Received-SPF: pass (google.com: domain of linux-kernel-owner@vger.kernel.org designates 23.128.96.18 as permitted sender) client-ip=23.128.96.18;
Sender: Minchan Kim <minchan.kim@gmail.com>
From:   Minchan Kim <minchan@kernel.org>
To:     Andrew Morton <akpm@linux-foundation.org>
Cc:     linux-mm <linux-mm@kvack.org>, LKML <linux-kernel@vger.kernel.org>,
        gregkh@linuxfoundation.org, surenb@google.com, joaodias@google.com,
        jhubbard@nvidia.com, willy@infradead.org, digetx@gmail.com,
        Minchan Kim <minchan@kernel.org>
Subject: [PATCH] mm: cma: fix corruption cma_sysfs_alloc_pages_count
Date:   Wed, 24 Mar 2021 12:20:44 -0700
Message-Id: <20210324192044.1505747-1-minchan@kernel.org>
MIME-Version: 1.0
Content-Transfer-Encoding: 8bit
Precedence: bulk

struct cma_stat's lifespan for cma_sysfs is different with
struct cma because kobject for sysfs requires dynamic object
while CMA is static object[1]. When CMA is initialized,
it couldn't use slab to allocate cma_stat since slab was not
initialized yet.

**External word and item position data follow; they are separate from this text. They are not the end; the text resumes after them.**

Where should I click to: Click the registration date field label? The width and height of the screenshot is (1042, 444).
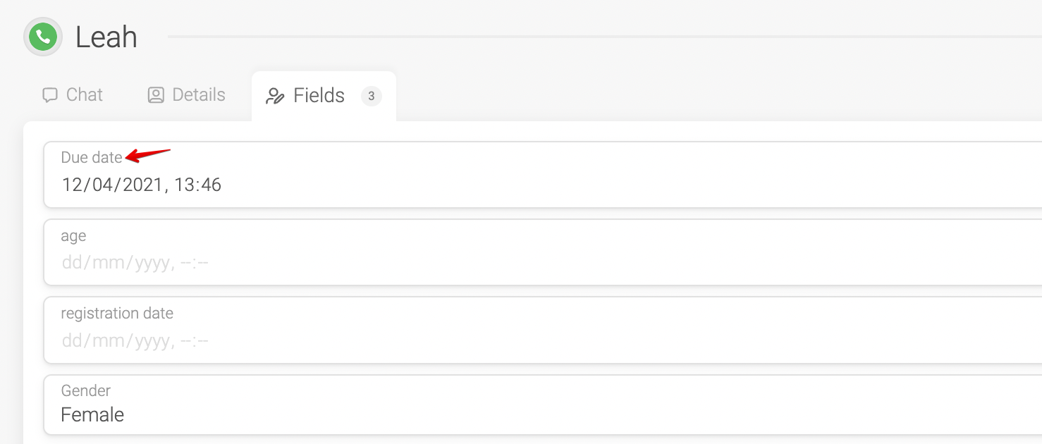pyautogui.click(x=117, y=313)

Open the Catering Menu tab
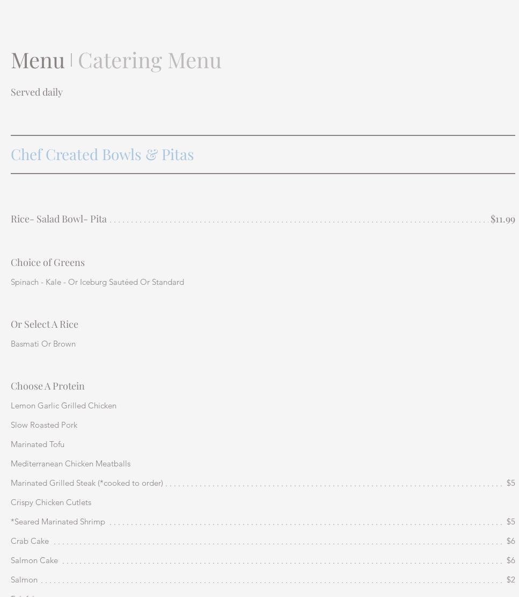[149, 60]
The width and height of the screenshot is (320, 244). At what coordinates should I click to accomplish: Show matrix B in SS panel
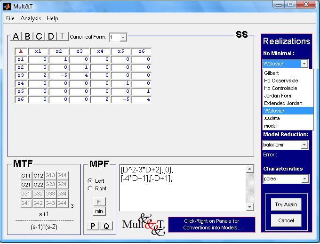click(x=27, y=37)

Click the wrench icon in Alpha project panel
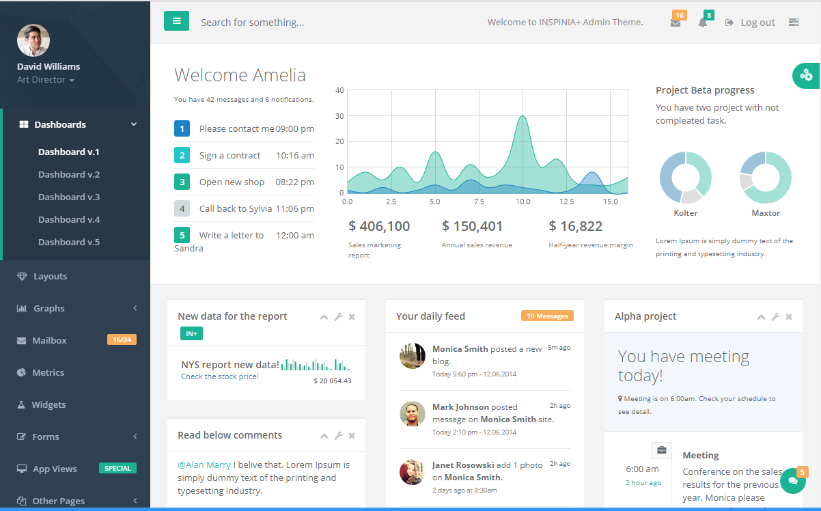click(x=775, y=316)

Thus, it allocates the dynamic object
in subsys_initcall.

However, the cma allocation can happens before subsys_initcall
then, it goes crash.

Dmitry reported[2]:

..
[    1.226190] [<c027762f>] (cma_sysfs_alloc_pages_count) from [<c027706f>] (cma_alloc+0x153/0x274)
[    1.226720] [<c027706f>] (cma_alloc) from [<c01112ab>] (__alloc_from_contiguous+0x37/0x8c)
[    1.227272] [<c01112ab>] (__alloc_from_contiguous) from [<c1104af9>] (atomic_pool_init+0x7b/0x126)
[    1.233596] [<c1104af9>] (atomic_pool_init) from [<c0101d69>] (do_one_initcall+0x45/0x1e4)
[    1.234188] [<c0101d69>] (do_one_initcall) from [<c1101141>] (kernel_init_freeable+0x157/0x1a6)
[    1.234741] [<c1101141>] (kernel_init_freeable) from [<c0a27fd1>] (kernel_init+0xd/0xe0)
[    1.235289] [<c0a27fd1>] (kernel_init) from [<c0100155>] (ret_from_fork+0x11/0x1c)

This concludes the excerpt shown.